TEXT BLOCK.
++++++++++

So, Intel GPUs (Talking about GEN12 here, I don't really know others) has several "engines" that are responsible for different things. There's a Render Engine, responsible for the GPU things, a Display Engine, responsible for display controller things, Media Engine, responsible for media things, and Copy Engine, responsible for various memory operations.

The Render Engine is the most relevant for a GPU driver, with the Display Engine being relevant for display stuff. Both have registers memory mapped at BAR0, documented in an Intel PRM. Each engine has its own PRM volume.

Each engine has a power well that controls if it's enabled or not. Intel GPUs use a hardware scheduler called "GuC" that runs signed firmware which has to uploaded on setup to be used. You can do software scheduling, but nobody tests it and very little is known about how to do it (if at all).

So, you have to figure out how to init the engines you wanna use by poking the registers (the offsets of each register as well as their format and meaning are documented thankfully, though the docs are pretty poor). The Render Engine has several "Command Streamers", which accept pointers to buffers containing command streams. There's RCS, which is the general command streamer (Render Command Streamer), also a CCS (Compute Command Streamer) which only accepts compute jobs.

The Render Engine implements both "3D" commands (rendering), and "GPGPU" commands (compute). Differentiating between both of those is done thru commands - 3DSTATE_ commands for setting up 3D things, for example (which are disallowed in CCS).

++++++++++

DATASET SECTION.

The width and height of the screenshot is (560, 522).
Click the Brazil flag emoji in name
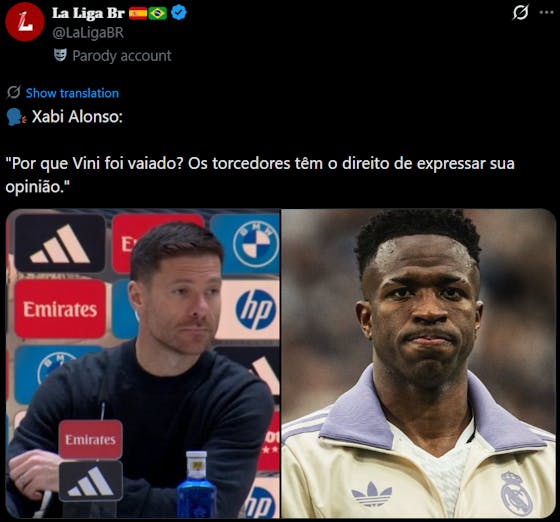[x=158, y=14]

++++++++++

WRITTEN TASK. For each statement, say yes or no as to whether it agrees with the post on Intel GEN12 GPU engines, and quote the words of the post that decide it. (a) Each engine has a PRM volume of its own. (b) The Compute Command Streamer accepts 3DSTATE_ commands. (c) The Display Engine is the most relevant engine for a GPU driver.

OUTPUT FOR THIS TASK.
(a) Yes: "Each engine has its own PRM volume."
(b) No: "(which are disallowed in CCS)"
(c) No: "The Render Engine is the most relevant for a GPU driver"